--- START OF Supplied data ---
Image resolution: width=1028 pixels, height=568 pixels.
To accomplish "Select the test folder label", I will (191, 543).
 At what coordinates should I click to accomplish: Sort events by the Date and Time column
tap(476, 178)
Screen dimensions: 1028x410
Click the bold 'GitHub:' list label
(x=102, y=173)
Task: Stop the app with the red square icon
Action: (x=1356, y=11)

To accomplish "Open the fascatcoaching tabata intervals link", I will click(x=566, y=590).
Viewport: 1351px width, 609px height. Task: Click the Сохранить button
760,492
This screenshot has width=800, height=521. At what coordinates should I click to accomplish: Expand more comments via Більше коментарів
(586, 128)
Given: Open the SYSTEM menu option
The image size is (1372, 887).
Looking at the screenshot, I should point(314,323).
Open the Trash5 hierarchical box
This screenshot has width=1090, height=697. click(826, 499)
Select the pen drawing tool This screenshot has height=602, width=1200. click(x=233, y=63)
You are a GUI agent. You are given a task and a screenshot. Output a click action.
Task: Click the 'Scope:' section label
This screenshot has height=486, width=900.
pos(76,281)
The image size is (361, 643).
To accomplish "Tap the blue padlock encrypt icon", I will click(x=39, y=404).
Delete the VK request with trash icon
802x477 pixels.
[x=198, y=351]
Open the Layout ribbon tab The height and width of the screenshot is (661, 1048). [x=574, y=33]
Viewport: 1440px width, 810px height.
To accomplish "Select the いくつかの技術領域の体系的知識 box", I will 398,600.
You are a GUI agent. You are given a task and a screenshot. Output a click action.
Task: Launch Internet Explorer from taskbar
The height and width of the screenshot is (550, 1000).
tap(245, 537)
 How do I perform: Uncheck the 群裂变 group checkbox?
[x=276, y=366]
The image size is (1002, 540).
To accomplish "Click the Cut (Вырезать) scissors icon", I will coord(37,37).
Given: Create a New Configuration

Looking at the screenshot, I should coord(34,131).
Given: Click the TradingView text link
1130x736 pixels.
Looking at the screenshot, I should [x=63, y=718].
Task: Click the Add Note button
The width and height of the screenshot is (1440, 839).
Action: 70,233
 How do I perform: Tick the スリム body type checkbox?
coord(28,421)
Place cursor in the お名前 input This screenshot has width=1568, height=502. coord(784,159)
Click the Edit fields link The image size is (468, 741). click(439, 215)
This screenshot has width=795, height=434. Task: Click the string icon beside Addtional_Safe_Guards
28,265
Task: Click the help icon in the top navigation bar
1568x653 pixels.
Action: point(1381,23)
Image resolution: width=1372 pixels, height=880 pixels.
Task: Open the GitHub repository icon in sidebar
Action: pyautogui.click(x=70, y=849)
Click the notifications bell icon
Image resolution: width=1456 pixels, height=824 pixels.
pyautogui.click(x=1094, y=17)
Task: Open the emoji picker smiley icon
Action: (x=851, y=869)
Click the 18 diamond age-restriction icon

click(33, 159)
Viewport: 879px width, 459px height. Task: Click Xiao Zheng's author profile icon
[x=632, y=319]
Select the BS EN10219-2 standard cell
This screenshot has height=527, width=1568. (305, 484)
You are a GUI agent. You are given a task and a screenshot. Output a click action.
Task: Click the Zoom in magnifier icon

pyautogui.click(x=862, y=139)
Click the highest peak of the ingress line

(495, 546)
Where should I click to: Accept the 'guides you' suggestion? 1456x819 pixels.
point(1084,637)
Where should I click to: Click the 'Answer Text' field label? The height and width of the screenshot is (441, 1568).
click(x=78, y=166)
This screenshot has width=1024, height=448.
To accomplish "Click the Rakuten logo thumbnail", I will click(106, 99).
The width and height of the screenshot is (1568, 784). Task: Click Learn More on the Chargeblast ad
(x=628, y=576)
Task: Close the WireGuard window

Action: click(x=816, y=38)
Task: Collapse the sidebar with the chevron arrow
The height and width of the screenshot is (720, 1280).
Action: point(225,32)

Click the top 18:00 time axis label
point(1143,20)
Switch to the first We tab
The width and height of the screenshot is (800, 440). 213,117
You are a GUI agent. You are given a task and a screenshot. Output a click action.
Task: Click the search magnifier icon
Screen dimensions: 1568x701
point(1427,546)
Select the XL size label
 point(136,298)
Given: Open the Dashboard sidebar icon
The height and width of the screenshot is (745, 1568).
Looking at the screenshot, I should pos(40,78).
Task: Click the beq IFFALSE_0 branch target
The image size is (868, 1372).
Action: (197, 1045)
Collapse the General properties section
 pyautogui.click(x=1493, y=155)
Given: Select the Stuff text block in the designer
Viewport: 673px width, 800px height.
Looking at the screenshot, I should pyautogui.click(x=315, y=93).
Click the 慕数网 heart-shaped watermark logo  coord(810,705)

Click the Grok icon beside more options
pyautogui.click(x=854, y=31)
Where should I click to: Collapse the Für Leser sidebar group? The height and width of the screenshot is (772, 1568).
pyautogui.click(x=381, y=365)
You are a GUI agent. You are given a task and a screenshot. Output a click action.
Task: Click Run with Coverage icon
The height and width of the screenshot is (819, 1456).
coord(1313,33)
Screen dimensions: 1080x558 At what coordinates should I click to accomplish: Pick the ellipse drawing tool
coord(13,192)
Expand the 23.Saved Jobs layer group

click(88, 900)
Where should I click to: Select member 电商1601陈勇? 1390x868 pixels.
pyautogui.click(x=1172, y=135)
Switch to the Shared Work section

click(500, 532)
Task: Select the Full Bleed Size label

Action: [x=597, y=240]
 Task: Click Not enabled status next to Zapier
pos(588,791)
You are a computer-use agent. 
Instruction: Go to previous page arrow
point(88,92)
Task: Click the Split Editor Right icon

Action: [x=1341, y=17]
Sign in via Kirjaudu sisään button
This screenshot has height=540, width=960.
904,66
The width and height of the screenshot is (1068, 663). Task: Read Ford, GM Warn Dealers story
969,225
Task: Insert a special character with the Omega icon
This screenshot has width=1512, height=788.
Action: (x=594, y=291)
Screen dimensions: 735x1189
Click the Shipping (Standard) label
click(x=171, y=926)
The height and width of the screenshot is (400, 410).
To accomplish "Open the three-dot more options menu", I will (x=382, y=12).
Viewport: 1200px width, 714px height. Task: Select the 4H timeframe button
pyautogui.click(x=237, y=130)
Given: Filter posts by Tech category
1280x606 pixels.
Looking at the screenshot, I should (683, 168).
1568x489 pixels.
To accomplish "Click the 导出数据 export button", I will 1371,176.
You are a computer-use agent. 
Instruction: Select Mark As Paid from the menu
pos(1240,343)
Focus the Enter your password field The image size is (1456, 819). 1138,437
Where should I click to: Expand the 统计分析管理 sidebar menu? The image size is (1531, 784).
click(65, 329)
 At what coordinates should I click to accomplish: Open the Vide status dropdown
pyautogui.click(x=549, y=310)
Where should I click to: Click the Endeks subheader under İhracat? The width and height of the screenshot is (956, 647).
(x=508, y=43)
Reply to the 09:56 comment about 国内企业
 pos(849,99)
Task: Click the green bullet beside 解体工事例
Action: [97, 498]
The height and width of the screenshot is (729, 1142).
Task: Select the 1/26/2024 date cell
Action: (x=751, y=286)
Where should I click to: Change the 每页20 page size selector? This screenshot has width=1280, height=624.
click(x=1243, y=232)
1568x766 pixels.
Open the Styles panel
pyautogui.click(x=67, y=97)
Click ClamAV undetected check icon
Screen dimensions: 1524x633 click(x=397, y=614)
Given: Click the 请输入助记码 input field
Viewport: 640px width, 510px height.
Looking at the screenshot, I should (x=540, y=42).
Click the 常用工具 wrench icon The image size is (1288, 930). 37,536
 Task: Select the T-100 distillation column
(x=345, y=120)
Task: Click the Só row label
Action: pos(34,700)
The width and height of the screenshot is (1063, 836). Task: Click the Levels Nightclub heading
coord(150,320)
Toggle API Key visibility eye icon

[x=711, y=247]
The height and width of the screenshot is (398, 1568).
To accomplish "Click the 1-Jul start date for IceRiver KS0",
--- END OF Supplied data ---
Goal:
Copy the items above verbatim, everything from the line containing "Given: Open the SYSTEM menu option" down to the line containing "Click the Edit", including both of those lines.

Exercise answer:
Given: Open the SYSTEM menu option
The image size is (1372, 887).
Looking at the screenshot, I should point(314,323).
Open the Trash5 hierarchical box
This screenshot has width=1090, height=697. click(826, 499)
Select the pen drawing tool This screenshot has height=602, width=1200. click(x=233, y=63)
You are a GUI agent. You are given a task and a screenshot. Output a click action.
Task: Click the 'Scope:' section label
This screenshot has height=486, width=900.
pos(76,281)
The image size is (361, 643).
To accomplish "Tap the blue padlock encrypt icon", I will click(x=39, y=404).
Delete the VK request with trash icon
802x477 pixels.
[x=198, y=351]
Open the Layout ribbon tab The height and width of the screenshot is (661, 1048). [x=574, y=33]
Viewport: 1440px width, 810px height.
To accomplish "Select the いくつかの技術領域の体系的知識 box", I will 398,600.
You are a GUI agent. You are given a task and a screenshot. Output a click action.
Task: Launch Internet Explorer from taskbar
The height and width of the screenshot is (550, 1000).
tap(245, 537)
 How do I perform: Uncheck the 群裂变 group checkbox?
[x=276, y=366]
The image size is (1002, 540).
To accomplish "Click the Cut (Вырезать) scissors icon", I will coord(37,37).
Given: Create a New Configuration

Looking at the screenshot, I should coord(34,131).
Given: Click the TradingView text link
1130x736 pixels.
Looking at the screenshot, I should [x=63, y=718].
Task: Click the Add Note button
The width and height of the screenshot is (1440, 839).
Action: 70,233
 How do I perform: Tick the スリム body type checkbox?
coord(28,421)
Place cursor in the お名前 input This screenshot has width=1568, height=502. coord(784,159)
Click the Edit fields link The image size is (468, 741). click(439, 215)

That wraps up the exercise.